For those who are fans of the Winter Olympics, the same competitors you will see on television in 2014 will be competing a short drive away. And it will be a lot easier to see them up close next week in Lake Placid.
LAKE PLACID LOPPET
The biggest citizen’s cross country race in our region is the Lake Placid Loppet, which this year is scheduled for Jan. 26. This is the 30th year for the Loppet which features a 50k and a 25k race at Mt. VanHoevenberg, where the 1980 Olympic cross country races were held.
The race is open to all comers. Online registrations will be accepted through Jan. 23, or in person in Lake Placid through Jan. 25. For further information, check www.-active.com/winter-sports/lake-placid-ny/lake-placidloppet-2013.
You won’t find the most prominent name in snowsport journalism on the masthead of Ski Magazine any longer. John Fry, a ski writer and editor since the 1960s, has severed his connection with the magazine which he helped build and served as its editor-in-chief for many years.
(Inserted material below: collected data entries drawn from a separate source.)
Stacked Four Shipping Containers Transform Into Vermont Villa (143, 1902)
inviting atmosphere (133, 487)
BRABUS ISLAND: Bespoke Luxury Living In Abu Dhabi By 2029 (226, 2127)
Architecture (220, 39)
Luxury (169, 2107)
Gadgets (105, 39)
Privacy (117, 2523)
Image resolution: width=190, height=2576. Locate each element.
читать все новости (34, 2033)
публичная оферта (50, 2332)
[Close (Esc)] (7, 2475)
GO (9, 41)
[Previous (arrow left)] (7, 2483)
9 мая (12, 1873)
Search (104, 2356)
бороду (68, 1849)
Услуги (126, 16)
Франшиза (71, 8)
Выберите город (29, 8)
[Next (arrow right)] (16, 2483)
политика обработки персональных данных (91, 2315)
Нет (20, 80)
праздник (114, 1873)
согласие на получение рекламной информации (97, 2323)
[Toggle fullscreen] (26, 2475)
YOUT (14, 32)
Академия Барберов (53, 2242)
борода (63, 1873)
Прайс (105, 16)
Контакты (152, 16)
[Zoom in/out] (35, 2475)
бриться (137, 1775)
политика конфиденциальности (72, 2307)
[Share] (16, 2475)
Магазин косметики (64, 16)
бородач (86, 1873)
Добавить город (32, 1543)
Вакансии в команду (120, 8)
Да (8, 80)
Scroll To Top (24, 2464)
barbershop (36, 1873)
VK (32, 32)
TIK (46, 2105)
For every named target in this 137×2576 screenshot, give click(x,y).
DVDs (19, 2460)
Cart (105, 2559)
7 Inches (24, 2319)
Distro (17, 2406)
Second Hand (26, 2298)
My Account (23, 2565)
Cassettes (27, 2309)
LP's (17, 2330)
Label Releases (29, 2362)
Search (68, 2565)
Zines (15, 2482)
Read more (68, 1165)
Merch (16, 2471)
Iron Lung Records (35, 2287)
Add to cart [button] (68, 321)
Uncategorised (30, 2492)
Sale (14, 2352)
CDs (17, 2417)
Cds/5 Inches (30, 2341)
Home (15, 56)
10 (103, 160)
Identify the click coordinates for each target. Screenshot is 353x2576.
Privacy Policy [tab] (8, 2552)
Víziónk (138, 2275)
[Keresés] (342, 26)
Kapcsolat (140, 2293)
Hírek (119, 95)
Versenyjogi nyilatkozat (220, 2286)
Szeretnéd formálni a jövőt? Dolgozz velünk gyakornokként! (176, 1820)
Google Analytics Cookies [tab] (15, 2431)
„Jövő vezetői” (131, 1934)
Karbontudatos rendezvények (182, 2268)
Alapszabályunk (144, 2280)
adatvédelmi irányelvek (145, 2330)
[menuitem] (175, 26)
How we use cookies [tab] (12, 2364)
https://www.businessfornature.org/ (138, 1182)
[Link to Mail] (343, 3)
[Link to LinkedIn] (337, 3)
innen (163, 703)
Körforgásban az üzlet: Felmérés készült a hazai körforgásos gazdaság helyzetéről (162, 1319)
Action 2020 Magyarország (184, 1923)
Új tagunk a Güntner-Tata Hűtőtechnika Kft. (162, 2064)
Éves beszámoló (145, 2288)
Fry, whose credits include helping to launch the NASTAR Program, the Nations Cup of Alpine Ski Racing and the Graduated Length Method of ski instruction, is the author of “The Story of Modern Skiing,” a comprehensive history of the sport, published by the University Press of New England in 2006. He serves as president of the board of directors of the International Ski History Association and as a member of the editorial board of its Skiing Heritage journal.
Ski Magazine has had several publishers in recent years. Said Fry, “They were using my name on the masthead with no intention to assign any actual work. I told them to remove it.”